Again, as in App Note 13, he shows a wide variety of applications for this high-speed comparator. He starts with a crystal oscillator (Figure 47), also shown with switchable outputs (Figure 48), temperature compensation (varactor-biasing in Figure 49), and voltage control (more varactor-biasing in Figure 51). Figure 53 shows a voltage-control clock-skew generator with plus-and-minus 10-nanosecond skew. Voltage-to-frequency converters make an appearance in Figure 55 and 57. Figure 55 is a simple V-to-F, while Figure 57 is a precision topology, offering seven decades of frequency output (1 Hz to 10 MHz).
Several instrumentation applications are also included. Some of these circuits are related to the instrumentation circuits that he has used in recent (and will use in future) app notes. Trigger circuits with variable threshold (Figure 60) and adaptive threshold (Figure 63) are shown (we saw the adaptive-trigger circuit in Appendix C of App Note 70). A technique for increasing the comparator gain (using the venerable 733 amplifier, achieving 500-microvolt sensitivity) is shown in Figure 65.
A variable-controlled delay, up to 300 ns, is shown in Figure 69. Two circuits that use this delay are shown next: A high-speed sample-and-hold for repetitive signals (like Figure 29 in App Note 13) is shown in Figure 73. Figure 69's delay is also used in Figure 75 to add a programmable-delay trigger to his favorite pulse-generator topology (I think this circuit is the best circuit in the app note; I really need to build one for myself). Figure 77 shows these fast pulses using a 3.9-GHz sampling scope (a Tektronix 661 with a 4S2 plug-in).

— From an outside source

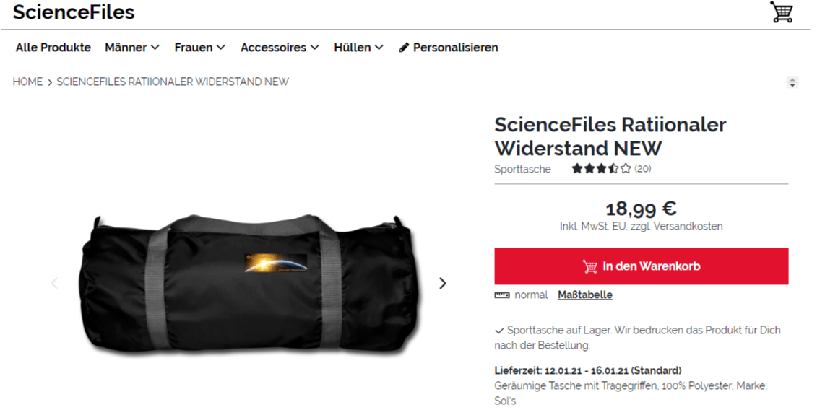Open the Personalisieren menu item

coord(449,48)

Figure 78 shows a high-speed pulse stretcher that can trigger on pulses as small as 2-ns width input. The final circuit is a overload-protection circuit breaker, shown in Figure 83.

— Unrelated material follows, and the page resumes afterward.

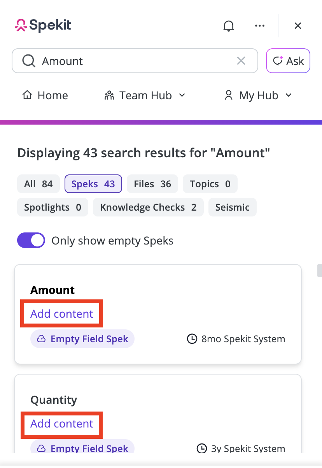
Task: Click the magnifying glass search icon
Action: [x=28, y=61]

The app note ends with two appendices. The first one, "About level shifts", is from App Note 13. The second one, "Measuring probe-oscilloscope response", is a slightly modified reprint of Appendix D from App Note 47. This version includes Figure B2, taken with the 12GHz sampling oscilloscope that was alluded to in the footnote on page 93 of App Note 47 (seven years after writing that footnote, he finally gets to print the scope trace!).
The app note concludes with a cartoon that compares the LT1394 with other comparators, such as the LM311, the LM360/361, and the AD790.